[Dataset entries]
%%

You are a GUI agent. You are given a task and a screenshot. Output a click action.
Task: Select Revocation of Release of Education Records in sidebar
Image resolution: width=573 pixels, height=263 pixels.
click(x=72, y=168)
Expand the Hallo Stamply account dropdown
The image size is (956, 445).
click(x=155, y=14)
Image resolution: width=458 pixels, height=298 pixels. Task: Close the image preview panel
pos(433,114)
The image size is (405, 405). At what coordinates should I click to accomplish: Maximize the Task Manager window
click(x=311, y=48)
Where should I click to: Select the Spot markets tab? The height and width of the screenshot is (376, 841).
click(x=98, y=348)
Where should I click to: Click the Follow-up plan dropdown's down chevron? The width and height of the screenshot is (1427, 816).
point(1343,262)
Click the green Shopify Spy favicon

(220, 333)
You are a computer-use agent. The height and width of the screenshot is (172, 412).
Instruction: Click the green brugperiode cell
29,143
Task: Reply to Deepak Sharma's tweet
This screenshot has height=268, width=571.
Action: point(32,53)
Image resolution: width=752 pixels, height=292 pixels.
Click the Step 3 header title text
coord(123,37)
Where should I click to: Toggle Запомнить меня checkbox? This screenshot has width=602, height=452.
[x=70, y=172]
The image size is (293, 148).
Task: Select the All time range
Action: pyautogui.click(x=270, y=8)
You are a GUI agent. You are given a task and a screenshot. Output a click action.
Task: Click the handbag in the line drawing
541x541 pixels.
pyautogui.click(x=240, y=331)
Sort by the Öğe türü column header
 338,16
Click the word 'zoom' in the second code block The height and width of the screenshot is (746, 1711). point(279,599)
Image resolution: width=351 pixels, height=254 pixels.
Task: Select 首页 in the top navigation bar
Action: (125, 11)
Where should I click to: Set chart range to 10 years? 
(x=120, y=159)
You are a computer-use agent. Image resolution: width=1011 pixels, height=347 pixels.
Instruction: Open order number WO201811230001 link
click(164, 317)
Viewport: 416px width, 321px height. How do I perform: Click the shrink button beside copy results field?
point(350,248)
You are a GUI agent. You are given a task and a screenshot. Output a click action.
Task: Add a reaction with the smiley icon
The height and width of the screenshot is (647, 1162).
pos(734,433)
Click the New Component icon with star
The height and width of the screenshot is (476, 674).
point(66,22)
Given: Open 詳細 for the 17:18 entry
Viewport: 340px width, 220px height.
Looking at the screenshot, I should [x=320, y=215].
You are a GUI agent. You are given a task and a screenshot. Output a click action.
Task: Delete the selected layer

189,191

%%

Your instructions:
Copy out the range of lines above starting at the line with "Click the word" and ending at the line with "You are a computer-use agent. Image", exactly and including both.

Exercise answer:
Click the word 'zoom' in the second code block The height and width of the screenshot is (746, 1711). point(279,599)
Image resolution: width=351 pixels, height=254 pixels.
Task: Select 首页 in the top navigation bar
Action: (125, 11)
Where should I click to: Set chart range to 10 years? 
(x=120, y=159)
You are a computer-use agent. Image resolution: width=1011 pixels, height=347 pixels.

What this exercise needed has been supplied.